Thank you once more. I hope that these questions can positively contribute to this discussion, which is both difficult and necessary.
Daryl Morini,
Australia -
I see possibilities , stil.
allians en consepts .
strategies, in discussion , about the dutch to remain troops in afganistan, is one off a biggest error,
The part they have , to stay involved. is one off significant importants,
Things should be arranged in to right prospects, The eu on track, the nato on track.
One big familie.
and allied partners outside offf it as friends….
with regards and sinsere.
LYA -
The current NATO Strategic Concept states that the Alliance security interests can be affected by the disruption of the flow of vital resources. The new Strategic Concept will most probably confirm this assessment. At their Bucharest Summit (2008), the Allies noted a report on “NATO’s Role in Energy Security” that identifies a number of key areas where NATO can provide added value. One of them is advancing international and regional cooperation.
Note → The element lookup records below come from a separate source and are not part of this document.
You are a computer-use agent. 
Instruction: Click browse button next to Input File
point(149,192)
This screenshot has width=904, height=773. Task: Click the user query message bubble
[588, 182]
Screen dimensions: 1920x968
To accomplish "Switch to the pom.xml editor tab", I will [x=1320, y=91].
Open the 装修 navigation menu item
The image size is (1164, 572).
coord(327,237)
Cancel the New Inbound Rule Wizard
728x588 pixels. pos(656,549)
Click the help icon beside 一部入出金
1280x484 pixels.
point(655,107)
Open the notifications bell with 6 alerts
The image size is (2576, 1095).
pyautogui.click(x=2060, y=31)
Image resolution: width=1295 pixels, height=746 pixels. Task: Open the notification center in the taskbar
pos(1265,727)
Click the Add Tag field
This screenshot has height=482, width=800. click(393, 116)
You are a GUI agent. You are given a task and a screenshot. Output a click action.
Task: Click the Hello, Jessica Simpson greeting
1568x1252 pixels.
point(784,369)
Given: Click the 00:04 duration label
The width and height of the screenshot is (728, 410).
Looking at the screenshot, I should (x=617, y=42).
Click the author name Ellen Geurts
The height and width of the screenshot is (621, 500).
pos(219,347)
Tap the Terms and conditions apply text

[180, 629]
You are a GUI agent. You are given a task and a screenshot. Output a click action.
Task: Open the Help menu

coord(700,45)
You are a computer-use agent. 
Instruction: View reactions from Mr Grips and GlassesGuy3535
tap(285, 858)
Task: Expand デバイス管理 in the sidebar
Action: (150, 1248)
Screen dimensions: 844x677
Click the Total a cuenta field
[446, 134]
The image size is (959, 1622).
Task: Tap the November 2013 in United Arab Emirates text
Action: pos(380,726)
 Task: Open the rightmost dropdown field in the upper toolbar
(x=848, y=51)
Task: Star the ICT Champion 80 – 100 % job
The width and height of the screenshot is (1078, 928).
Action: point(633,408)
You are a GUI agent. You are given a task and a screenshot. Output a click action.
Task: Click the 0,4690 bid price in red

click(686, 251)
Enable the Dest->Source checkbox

In this context, as consultations are ongoing as to the depth and range of NATO’s involvement in energy security, how do you see the linkage between further advancing NATO partnerships, on the one hand, and the need to secure the supply flow of vital resources, including energy, on the other? Do you think that the new NATO Strategic Concept should explicitly bring to light this correlation?Mihail Naydenov
Bulgaria-
Mihail,
I hope that your question was answered to your satisfaction. I think you hit the nail on the head. I think Bulgaria is a very important ally in the new energy puzzle.Happy New Year.